* **Exercise aim**
Format each line of the listing below as one string in a JSON list, skipping blank lines and leaving the pictures out.
── Input records
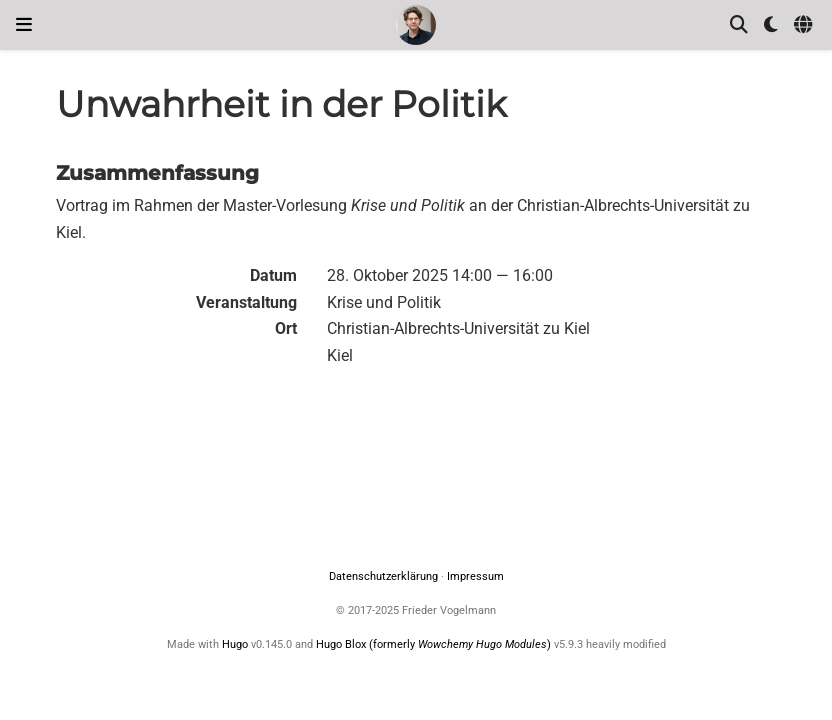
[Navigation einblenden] (24, 25)
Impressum (475, 576)
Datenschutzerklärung (383, 576)
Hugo (235, 644)
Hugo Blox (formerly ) (435, 644)
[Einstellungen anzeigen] (771, 25)
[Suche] (739, 25)
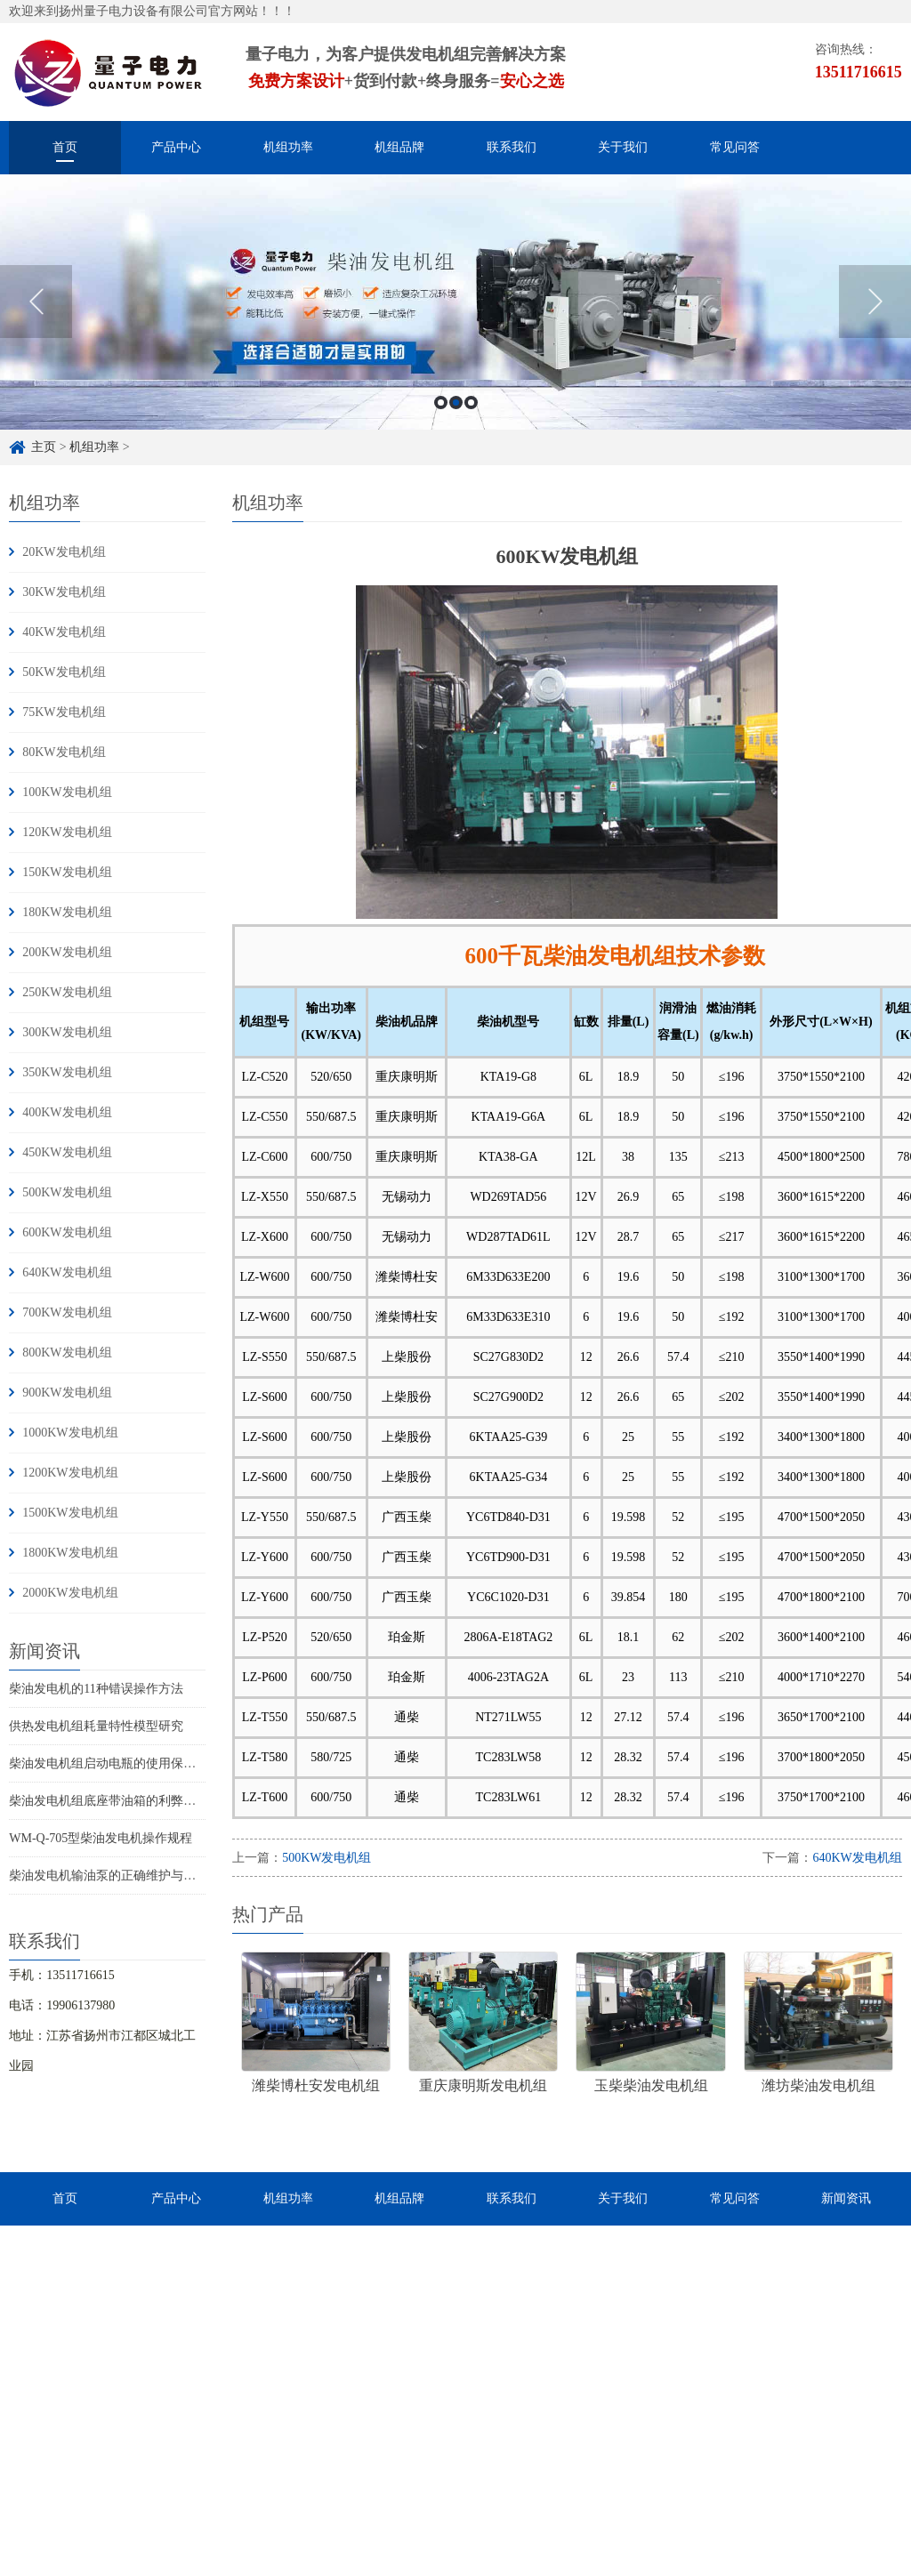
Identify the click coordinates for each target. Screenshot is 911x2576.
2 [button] (456, 402)
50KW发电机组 (63, 672)
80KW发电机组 (63, 752)
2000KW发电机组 (69, 1592)
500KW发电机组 (66, 1192)
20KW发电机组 (63, 552)
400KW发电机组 (66, 1112)
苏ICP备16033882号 (540, 2563)
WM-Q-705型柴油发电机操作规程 (100, 1838)
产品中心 (176, 147)
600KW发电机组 (66, 1232)
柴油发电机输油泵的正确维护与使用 (108, 1875)
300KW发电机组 (66, 1032)
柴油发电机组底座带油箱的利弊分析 (108, 1800)
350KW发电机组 (66, 1072)
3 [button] (471, 402)
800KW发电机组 (66, 1352)
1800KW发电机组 (69, 1552)
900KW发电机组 (66, 1392)
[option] (455, 302)
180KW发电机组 (66, 912)
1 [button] (441, 402)
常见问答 (735, 147)
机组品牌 (399, 147)
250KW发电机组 (66, 992)
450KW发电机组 (66, 1152)
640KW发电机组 (66, 1272)
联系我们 (511, 147)
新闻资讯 (846, 2198)
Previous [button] (36, 301)
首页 (64, 147)
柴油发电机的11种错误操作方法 (95, 1688)
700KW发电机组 (66, 1312)
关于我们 (623, 147)
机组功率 (288, 147)
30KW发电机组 (63, 592)
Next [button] (875, 301)
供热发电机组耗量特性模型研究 (96, 1726)
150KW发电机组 (66, 872)
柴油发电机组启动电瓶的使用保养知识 (115, 1763)
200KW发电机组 (66, 952)
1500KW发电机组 (69, 1512)
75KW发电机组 (63, 712)
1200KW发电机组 (69, 1472)
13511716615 (858, 72)
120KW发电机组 (66, 832)
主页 (43, 447)
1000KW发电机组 (69, 1432)
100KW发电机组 (66, 792)
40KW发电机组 (63, 632)
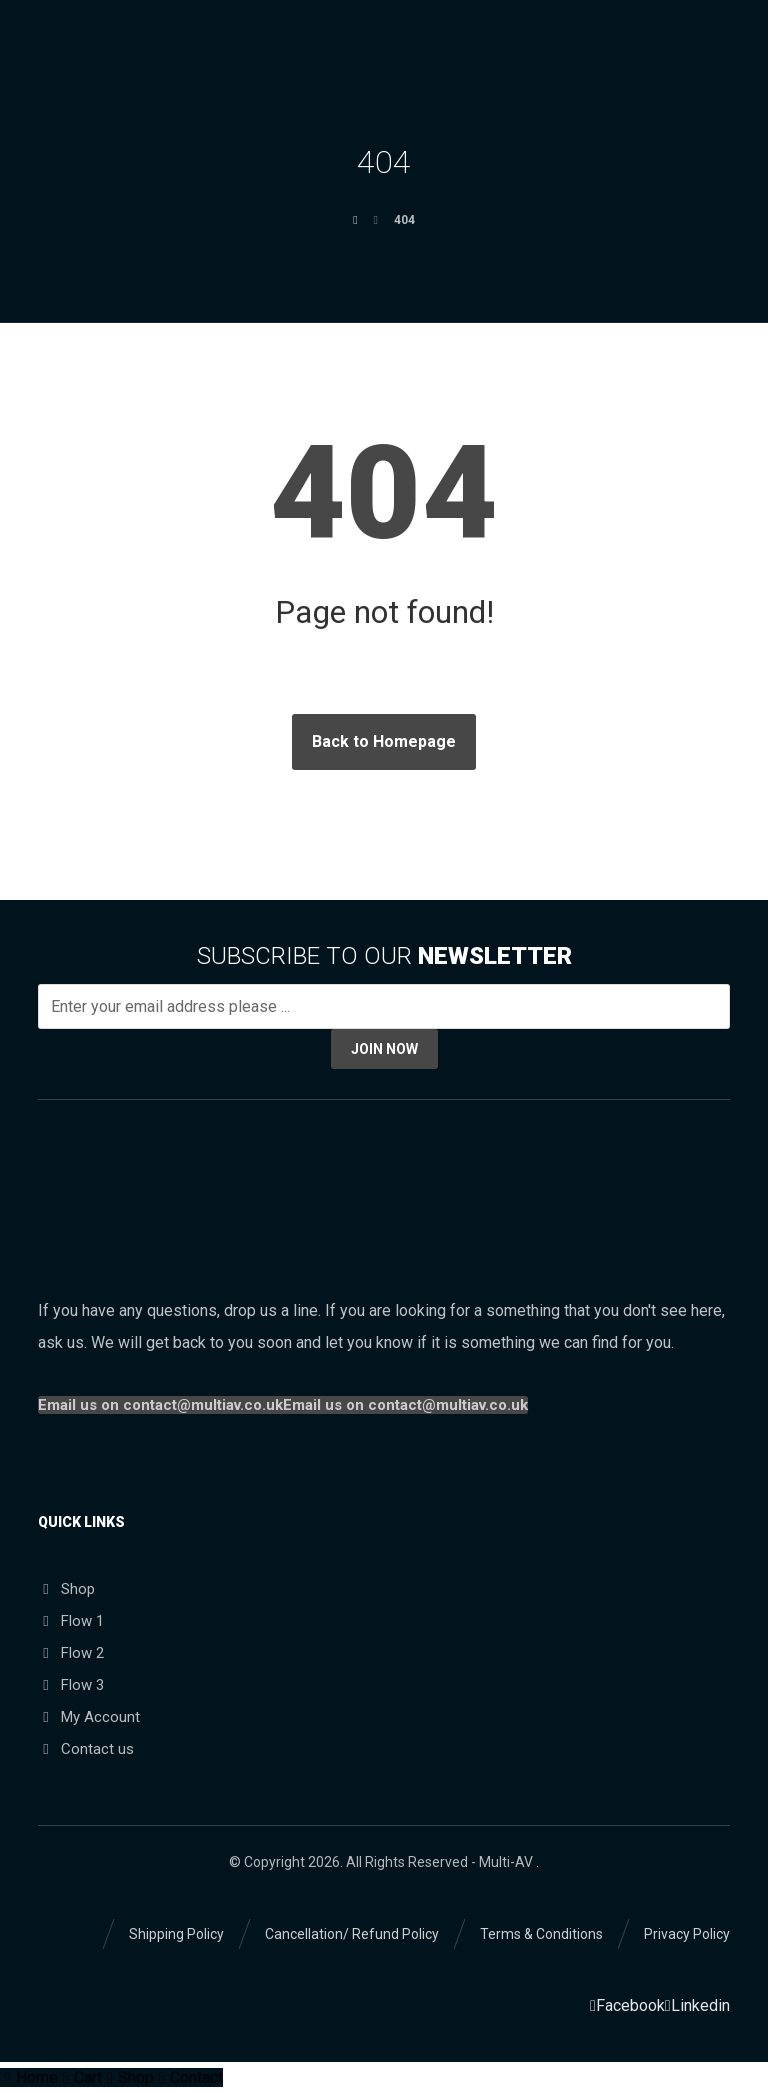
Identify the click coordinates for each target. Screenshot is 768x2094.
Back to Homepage (384, 741)
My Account (89, 1717)
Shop (66, 1589)
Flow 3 (71, 1685)
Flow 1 (71, 1621)
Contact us (86, 1749)
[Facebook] (627, 2005)
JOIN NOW (384, 1049)
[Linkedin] (697, 2005)
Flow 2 (71, 1653)
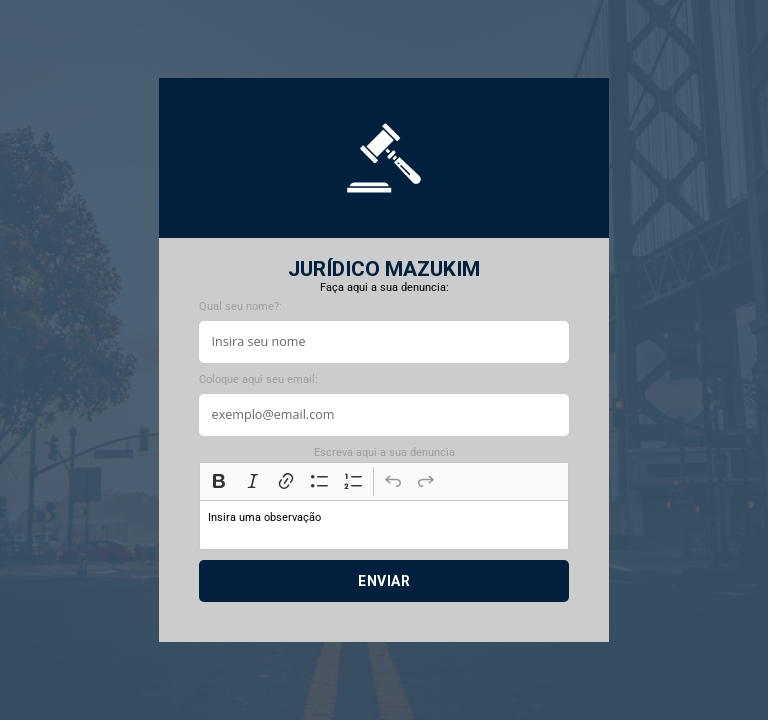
────
* **Answer for this exercise**
[
  "[Navigation einblenden] (24, 25)",
  "Impressum (475, 576)",
  "Datenschutzerklärung (383, 576)",
  "Hugo (235, 644)",
  "Hugo Blox (formerly ) (435, 644)",
  "[Einstellungen anzeigen] (771, 25)",
  "[Suche] (739, 25)",
  "Identify the click coordinates for each target. Screenshot is 911x2576.",
  "2 [button] (456, 402)",
  "50KW发电机组 (63, 672)",
  "80KW发电机组 (63, 752)",
  "2000KW发电机组 (69, 1592)",
  "500KW发电机组 (66, 1192)",
  "20KW发电机组 (63, 552)",
  "400KW发电机组 (66, 1112)",
  "苏ICP备16033882号 (540, 2563)",
  "WM-Q-705型柴油发电机操作规程 (100, 1838)",
  "产品中心 (176, 147)",
  "600KW发电机组 (66, 1232)",
  "柴油发电机输油泵的正确维护与使用 (108, 1875)",
  "300KW发电机组 (66, 1032)",
  "柴油发电机组底座带油箱的利弊分析 (108, 1800)",
  "350KW发电机组 (66, 1072)",
  "3 [button] (471, 402)",
  "800KW发电机组 (66, 1352)",
  "1800KW发电机组 (69, 1552)",
  "900KW发电机组 (66, 1392)",
  "[option] (455, 302)",
  "180KW发电机组 (66, 912)",
  "1 [button] (441, 402)",
  "常见问答 (735, 147)",
  "机组品牌 (399, 147)",
  "250KW发电机组 (66, 992)",
  "450KW发电机组 (66, 1152)",
  "640KW发电机组 (66, 1272)",
  "联系我们 (511, 147)",
  "新闻资讯 (846, 2198)",
  "Previous [button] (36, 301)",
  "首页 (64, 147)",
  "柴油发电机的11种错误操作方法 (95, 1688)",
  "700KW发电机组 (66, 1312)",
  "关于我们 (623, 147)",
  "机组功率 (288, 147)",
  "30KW发电机组 (63, 592)",
  "Next [button] (875, 301)",
  "供热发电机组耗量特性模型研究 (96, 1726)",
  "150KW发电机组 (66, 872)",
  "柴油发电机组启动电瓶的使用保养知识 (115, 1763)",
  "200KW发电机组 (66, 952)",
  "1500KW发电机组 (69, 1512)",
  "75KW发电机组 (63, 712)",
  "1200KW发电机组 (69, 1472)",
  "13511716615 (858, 72)",
  "120KW发电机组 (66, 832)",
  "主页 (43, 447)",
  "1000KW发电机组 (69, 1432)",
  "100KW发电机组 (66, 792)",
  "40KW发电机组 (63, 632)",
  "Identify the click coordinates for each target. Screenshot is 768x2094.",
  "Back to Homepage (384, 741)",
  "My Account (89, 1717)",
  "Shop (66, 1589)",
  "Flow 3 (71, 1685)",
  "Flow 1 (71, 1621)",
  "Contact us (86, 1749)",
  "[Facebook] (627, 2005)",
  "JOIN NOW (384, 1049)",
  "[Linkedin] (697, 2005)",
  "Flow 2 (71, 1653)"
]